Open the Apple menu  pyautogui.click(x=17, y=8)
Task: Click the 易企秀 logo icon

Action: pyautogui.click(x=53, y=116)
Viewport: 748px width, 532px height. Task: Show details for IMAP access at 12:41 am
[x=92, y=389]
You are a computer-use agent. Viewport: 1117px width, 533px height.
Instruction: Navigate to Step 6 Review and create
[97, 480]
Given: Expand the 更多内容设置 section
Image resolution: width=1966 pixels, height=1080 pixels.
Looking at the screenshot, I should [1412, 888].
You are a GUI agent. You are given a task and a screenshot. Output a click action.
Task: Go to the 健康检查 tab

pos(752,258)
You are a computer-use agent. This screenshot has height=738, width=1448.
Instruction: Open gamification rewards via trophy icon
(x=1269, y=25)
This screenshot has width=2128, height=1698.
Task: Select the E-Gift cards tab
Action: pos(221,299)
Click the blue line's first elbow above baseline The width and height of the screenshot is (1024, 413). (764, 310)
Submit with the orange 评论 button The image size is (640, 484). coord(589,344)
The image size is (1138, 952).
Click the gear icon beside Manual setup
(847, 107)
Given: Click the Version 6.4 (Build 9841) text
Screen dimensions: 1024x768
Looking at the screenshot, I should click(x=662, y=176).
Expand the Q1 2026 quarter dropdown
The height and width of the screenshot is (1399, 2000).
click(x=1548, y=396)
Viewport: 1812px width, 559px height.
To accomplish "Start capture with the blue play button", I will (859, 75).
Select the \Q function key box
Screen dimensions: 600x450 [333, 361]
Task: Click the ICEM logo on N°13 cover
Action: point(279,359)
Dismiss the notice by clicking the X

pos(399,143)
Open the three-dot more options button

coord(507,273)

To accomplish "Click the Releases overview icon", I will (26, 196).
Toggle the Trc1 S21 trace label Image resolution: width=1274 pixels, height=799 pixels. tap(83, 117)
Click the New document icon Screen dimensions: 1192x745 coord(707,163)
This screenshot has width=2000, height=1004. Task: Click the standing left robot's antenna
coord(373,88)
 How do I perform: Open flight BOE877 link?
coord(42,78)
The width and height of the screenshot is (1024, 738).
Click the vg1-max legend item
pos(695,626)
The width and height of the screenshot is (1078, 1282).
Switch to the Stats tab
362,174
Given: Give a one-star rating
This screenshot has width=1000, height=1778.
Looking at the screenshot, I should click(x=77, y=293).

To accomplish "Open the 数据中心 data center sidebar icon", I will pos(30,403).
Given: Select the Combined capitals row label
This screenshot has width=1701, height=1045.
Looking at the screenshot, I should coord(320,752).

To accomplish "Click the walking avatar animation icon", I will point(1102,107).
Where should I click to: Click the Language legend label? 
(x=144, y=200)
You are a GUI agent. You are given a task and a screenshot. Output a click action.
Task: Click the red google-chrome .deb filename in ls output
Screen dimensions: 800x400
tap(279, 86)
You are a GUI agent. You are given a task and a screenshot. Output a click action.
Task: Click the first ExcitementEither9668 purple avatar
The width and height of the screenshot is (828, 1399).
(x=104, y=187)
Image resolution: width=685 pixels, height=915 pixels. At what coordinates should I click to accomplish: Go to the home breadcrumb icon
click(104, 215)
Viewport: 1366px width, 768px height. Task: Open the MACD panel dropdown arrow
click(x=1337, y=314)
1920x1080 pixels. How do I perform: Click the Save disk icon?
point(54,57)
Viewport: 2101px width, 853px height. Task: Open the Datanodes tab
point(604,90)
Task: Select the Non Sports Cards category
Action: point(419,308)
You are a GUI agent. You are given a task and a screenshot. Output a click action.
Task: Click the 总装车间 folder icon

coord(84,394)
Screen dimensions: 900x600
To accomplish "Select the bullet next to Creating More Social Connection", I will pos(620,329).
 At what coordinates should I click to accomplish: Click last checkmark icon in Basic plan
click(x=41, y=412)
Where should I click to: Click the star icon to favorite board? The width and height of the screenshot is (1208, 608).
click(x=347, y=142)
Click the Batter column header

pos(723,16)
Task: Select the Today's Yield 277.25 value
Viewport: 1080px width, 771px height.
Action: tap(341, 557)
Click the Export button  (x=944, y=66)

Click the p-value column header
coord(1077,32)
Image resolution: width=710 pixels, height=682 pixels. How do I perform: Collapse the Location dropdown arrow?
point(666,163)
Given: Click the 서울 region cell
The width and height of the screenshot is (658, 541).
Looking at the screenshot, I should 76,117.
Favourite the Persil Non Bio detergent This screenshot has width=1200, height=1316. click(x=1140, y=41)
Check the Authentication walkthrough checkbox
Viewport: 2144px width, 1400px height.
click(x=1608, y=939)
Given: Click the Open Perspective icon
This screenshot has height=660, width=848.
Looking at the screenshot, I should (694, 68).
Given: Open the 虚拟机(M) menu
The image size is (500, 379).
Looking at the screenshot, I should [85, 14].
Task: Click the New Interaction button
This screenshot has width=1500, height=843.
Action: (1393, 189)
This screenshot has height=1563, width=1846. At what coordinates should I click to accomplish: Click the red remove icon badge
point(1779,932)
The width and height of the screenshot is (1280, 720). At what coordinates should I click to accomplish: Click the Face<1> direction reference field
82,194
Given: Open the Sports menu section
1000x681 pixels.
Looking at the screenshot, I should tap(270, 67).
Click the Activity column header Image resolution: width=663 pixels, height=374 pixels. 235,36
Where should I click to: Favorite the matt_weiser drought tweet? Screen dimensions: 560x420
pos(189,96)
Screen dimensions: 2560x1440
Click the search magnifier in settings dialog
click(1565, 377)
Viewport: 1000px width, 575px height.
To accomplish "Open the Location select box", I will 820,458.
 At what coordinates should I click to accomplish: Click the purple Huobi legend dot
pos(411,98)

___

§ EXERCISE INSTRUCTIONS: Reproduce the records verbatim, beginning with the line containing "Click the Export" and continuing through the line containing "Looking at the screenshot, I should (694, 68).".

§ EXERCISE OUTPUT:
Click the Export button  (x=944, y=66)

Click the p-value column header
coord(1077,32)
Image resolution: width=710 pixels, height=682 pixels. How do I perform: Collapse the Location dropdown arrow?
point(666,163)
Given: Click the 서울 region cell
The width and height of the screenshot is (658, 541).
Looking at the screenshot, I should 76,117.
Favourite the Persil Non Bio detergent This screenshot has width=1200, height=1316. click(x=1140, y=41)
Check the Authentication walkthrough checkbox
Viewport: 2144px width, 1400px height.
click(x=1608, y=939)
Given: Click the Open Perspective icon
This screenshot has height=660, width=848.
Looking at the screenshot, I should (694, 68).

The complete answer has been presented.